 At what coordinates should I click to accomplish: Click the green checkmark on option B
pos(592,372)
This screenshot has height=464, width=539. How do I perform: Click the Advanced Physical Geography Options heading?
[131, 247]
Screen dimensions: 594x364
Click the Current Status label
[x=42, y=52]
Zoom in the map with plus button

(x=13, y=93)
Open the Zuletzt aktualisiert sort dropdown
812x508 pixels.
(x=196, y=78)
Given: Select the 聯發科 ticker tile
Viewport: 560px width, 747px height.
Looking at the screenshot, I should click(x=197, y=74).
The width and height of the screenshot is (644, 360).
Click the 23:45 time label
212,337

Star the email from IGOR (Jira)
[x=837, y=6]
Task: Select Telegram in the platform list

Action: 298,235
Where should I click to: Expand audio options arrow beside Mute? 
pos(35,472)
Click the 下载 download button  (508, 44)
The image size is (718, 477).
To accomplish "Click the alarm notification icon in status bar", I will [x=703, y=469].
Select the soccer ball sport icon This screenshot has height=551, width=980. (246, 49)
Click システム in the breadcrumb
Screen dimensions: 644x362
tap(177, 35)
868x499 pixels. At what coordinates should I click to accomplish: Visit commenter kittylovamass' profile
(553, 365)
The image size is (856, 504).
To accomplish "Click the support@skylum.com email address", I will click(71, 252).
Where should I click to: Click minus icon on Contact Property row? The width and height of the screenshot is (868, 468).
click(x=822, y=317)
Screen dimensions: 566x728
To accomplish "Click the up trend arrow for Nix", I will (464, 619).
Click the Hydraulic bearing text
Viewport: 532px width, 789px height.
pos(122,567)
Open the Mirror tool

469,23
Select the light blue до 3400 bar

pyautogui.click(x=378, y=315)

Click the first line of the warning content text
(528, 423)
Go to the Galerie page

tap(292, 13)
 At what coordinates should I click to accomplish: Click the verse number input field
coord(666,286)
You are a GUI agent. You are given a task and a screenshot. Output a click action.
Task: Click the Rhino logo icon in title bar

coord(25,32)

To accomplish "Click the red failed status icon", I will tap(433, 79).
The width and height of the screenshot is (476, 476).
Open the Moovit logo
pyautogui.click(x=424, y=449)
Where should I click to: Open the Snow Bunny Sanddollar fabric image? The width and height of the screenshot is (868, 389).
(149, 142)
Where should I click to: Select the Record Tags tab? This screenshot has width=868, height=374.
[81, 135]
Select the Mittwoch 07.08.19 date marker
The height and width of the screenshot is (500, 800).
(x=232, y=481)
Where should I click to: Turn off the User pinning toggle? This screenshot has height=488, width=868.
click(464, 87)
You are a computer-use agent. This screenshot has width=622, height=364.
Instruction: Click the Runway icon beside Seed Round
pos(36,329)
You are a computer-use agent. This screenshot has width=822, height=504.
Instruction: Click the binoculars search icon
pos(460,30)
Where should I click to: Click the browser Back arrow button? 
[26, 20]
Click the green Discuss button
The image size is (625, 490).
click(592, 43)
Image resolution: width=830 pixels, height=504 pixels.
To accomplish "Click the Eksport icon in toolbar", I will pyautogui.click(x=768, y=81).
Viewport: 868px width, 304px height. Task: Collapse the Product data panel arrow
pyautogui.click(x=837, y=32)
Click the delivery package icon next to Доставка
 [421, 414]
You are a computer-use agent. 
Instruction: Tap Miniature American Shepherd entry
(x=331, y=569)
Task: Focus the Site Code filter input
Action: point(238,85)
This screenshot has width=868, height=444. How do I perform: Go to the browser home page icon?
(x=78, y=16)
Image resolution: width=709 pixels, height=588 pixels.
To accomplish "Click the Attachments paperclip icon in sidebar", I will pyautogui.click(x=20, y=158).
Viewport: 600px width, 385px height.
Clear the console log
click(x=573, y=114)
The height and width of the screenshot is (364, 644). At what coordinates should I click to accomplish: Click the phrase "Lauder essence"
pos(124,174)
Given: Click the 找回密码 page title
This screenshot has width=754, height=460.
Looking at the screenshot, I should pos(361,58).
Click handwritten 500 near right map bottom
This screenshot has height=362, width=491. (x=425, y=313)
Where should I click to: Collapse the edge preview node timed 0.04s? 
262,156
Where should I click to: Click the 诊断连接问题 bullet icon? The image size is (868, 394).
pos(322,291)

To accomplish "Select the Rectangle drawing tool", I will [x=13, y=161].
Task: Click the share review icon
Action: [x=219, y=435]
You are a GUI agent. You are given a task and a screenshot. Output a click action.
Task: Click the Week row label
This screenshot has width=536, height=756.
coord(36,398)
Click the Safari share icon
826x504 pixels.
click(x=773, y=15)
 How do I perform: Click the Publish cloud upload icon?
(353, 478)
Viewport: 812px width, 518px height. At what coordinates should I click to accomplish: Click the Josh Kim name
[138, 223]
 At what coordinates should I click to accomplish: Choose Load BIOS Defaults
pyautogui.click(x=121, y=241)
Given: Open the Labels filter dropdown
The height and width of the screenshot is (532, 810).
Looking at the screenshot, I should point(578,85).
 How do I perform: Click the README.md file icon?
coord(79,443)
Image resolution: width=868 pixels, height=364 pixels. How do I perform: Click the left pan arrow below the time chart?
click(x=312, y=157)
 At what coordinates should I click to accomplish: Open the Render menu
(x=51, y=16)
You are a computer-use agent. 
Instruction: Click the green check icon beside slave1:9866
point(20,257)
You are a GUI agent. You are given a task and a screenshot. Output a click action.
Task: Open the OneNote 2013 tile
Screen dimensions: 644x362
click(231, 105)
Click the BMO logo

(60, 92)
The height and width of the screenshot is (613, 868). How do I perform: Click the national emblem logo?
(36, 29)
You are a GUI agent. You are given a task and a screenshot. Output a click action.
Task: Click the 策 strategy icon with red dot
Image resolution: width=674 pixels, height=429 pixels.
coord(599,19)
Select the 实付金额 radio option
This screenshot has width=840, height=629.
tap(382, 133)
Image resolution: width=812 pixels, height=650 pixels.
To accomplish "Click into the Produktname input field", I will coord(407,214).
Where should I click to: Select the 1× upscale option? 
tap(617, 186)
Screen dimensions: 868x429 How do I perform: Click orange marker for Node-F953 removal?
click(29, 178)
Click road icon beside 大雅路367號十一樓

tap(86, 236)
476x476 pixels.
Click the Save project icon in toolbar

....

Your task is to retype the records above exactly.

 At what coordinates should I click to accomplish: Click the green checkmark on option B
pos(592,372)
This screenshot has height=464, width=539. How do I perform: Click the Advanced Physical Geography Options heading?
[131, 247]
Screen dimensions: 594x364
Click the Current Status label
[x=42, y=52]
Zoom in the map with plus button

(x=13, y=93)
Open the Zuletzt aktualisiert sort dropdown
812x508 pixels.
(x=196, y=78)
Given: Select the 聯發科 ticker tile
Viewport: 560px width, 747px height.
Looking at the screenshot, I should click(x=197, y=74).
The width and height of the screenshot is (644, 360).
Click the 23:45 time label
212,337

Star the email from IGOR (Jira)
[x=837, y=6]
Task: Select Telegram in the platform list

Action: 298,235
Where should I click to: Expand audio options arrow beside Mute? 
pos(35,472)
Click the 下载 download button  (508, 44)
The image size is (718, 477).
To accomplish "Click the alarm notification icon in status bar", I will [x=703, y=469].
Select the soccer ball sport icon This screenshot has height=551, width=980. (246, 49)
Click システム in the breadcrumb
Screen dimensions: 644x362
tap(177, 35)
868x499 pixels. At what coordinates should I click to accomplish: Visit commenter kittylovamass' profile
(553, 365)
The image size is (856, 504).
To accomplish "Click the support@skylum.com email address", I will click(71, 252).
Where should I click to: Click minus icon on Contact Property row? The width and height of the screenshot is (868, 468).
click(x=822, y=317)
Screen dimensions: 566x728
To accomplish "Click the up trend arrow for Nix", I will (464, 619).
Click the Hydraulic bearing text
Viewport: 532px width, 789px height.
pos(122,567)
Open the Mirror tool

469,23
Select the light blue до 3400 bar

pyautogui.click(x=378, y=315)

Click the first line of the warning content text
(528, 423)
Go to the Galerie page

tap(292, 13)
 At what coordinates should I click to accomplish: Click the verse number input field
coord(666,286)
You are a GUI agent. You are given a task and a screenshot. Output a click action.
Task: Click the Rhino logo icon in title bar

coord(25,32)

To accomplish "Click the red failed status icon", I will tap(433, 79).
The width and height of the screenshot is (476, 476).
Open the Moovit logo
pyautogui.click(x=424, y=449)
Where should I click to: Open the Snow Bunny Sanddollar fabric image? The width and height of the screenshot is (868, 389).
(149, 142)
Where should I click to: Select the Record Tags tab? This screenshot has width=868, height=374.
[81, 135]
Select the Mittwoch 07.08.19 date marker
The height and width of the screenshot is (500, 800).
(x=232, y=481)
Where should I click to: Turn off the User pinning toggle? This screenshot has height=488, width=868.
click(464, 87)
You are a computer-use agent. This screenshot has width=622, height=364.
Instruction: Click the Runway icon beside Seed Round
pos(36,329)
You are a computer-use agent. This screenshot has width=822, height=504.
Instruction: Click the binoculars search icon
pos(460,30)
Where should I click to: Click the browser Back arrow button? 
[26, 20]
Click the green Discuss button
The image size is (625, 490).
click(592, 43)
Image resolution: width=830 pixels, height=504 pixels.
To accomplish "Click the Eksport icon in toolbar", I will pyautogui.click(x=768, y=81).
Viewport: 868px width, 304px height. Task: Collapse the Product data panel arrow
pyautogui.click(x=837, y=32)
Click the delivery package icon next to Доставка
 [421, 414]
You are a computer-use agent. 
Instruction: Tap Miniature American Shepherd entry
(x=331, y=569)
Task: Focus the Site Code filter input
Action: point(238,85)
This screenshot has width=868, height=444. How do I perform: Go to the browser home page icon?
(x=78, y=16)
Image resolution: width=709 pixels, height=588 pixels.
To accomplish "Click the Attachments paperclip icon in sidebar", I will pyautogui.click(x=20, y=158).
Viewport: 600px width, 385px height.
Clear the console log
click(x=573, y=114)
The height and width of the screenshot is (364, 644). At what coordinates should I click to accomplish: Click the phrase "Lauder essence"
pos(124,174)
Given: Click the 找回密码 page title
This screenshot has width=754, height=460.
Looking at the screenshot, I should pos(361,58).
Click handwritten 500 near right map bottom
This screenshot has height=362, width=491. (x=425, y=313)
Where should I click to: Collapse the edge preview node timed 0.04s? 
262,156
Where should I click to: Click the 诊断连接问题 bullet icon? The image size is (868, 394).
pos(322,291)

To accomplish "Select the Rectangle drawing tool", I will [x=13, y=161].
Task: Click the share review icon
Action: [x=219, y=435]
You are a GUI agent. You are given a task and a screenshot. Output a click action.
Task: Click the Week row label
This screenshot has width=536, height=756.
coord(36,398)
Click the Safari share icon
826x504 pixels.
click(x=773, y=15)
 How do I perform: Click the Publish cloud upload icon?
(353, 478)
Viewport: 812px width, 518px height. At what coordinates should I click to accomplish: Click the Josh Kim name
[138, 223]
 At what coordinates should I click to accomplish: Choose Load BIOS Defaults
pyautogui.click(x=121, y=241)
Given: Open the Labels filter dropdown
The height and width of the screenshot is (532, 810).
Looking at the screenshot, I should point(578,85).
 How do I perform: Click the README.md file icon?
coord(79,443)
Image resolution: width=868 pixels, height=364 pixels. How do I perform: Click the left pan arrow below the time chart?
click(x=312, y=157)
 At what coordinates should I click to accomplish: Open the Render menu
(x=51, y=16)
You are a computer-use agent. 
Instruction: Click the green check icon beside slave1:9866
point(20,257)
You are a GUI agent. You are given a task and a screenshot. Output a click action.
Task: Open the OneNote 2013 tile
Screen dimensions: 644x362
click(231, 105)
Click the BMO logo

(60, 92)
The height and width of the screenshot is (613, 868). How do I perform: Click the national emblem logo?
(36, 29)
You are a GUI agent. You are given a task and a screenshot. Output a click action.
Task: Click the 策 strategy icon with red dot
Image resolution: width=674 pixels, height=429 pixels.
coord(599,19)
Select the 实付金额 radio option
This screenshot has width=840, height=629.
tap(382, 133)
Image resolution: width=812 pixels, height=650 pixels.
To accomplish "Click into the Produktname input field", I will coord(407,214).
Where should I click to: Select the 1× upscale option? 
tap(617, 186)
Screen dimensions: 868x429 How do I perform: Click orange marker for Node-F953 removal?
click(29, 178)
Click road icon beside 大雅路367號十一樓

tap(86, 236)
476x476 pixels.
Click the Save project icon in toolbar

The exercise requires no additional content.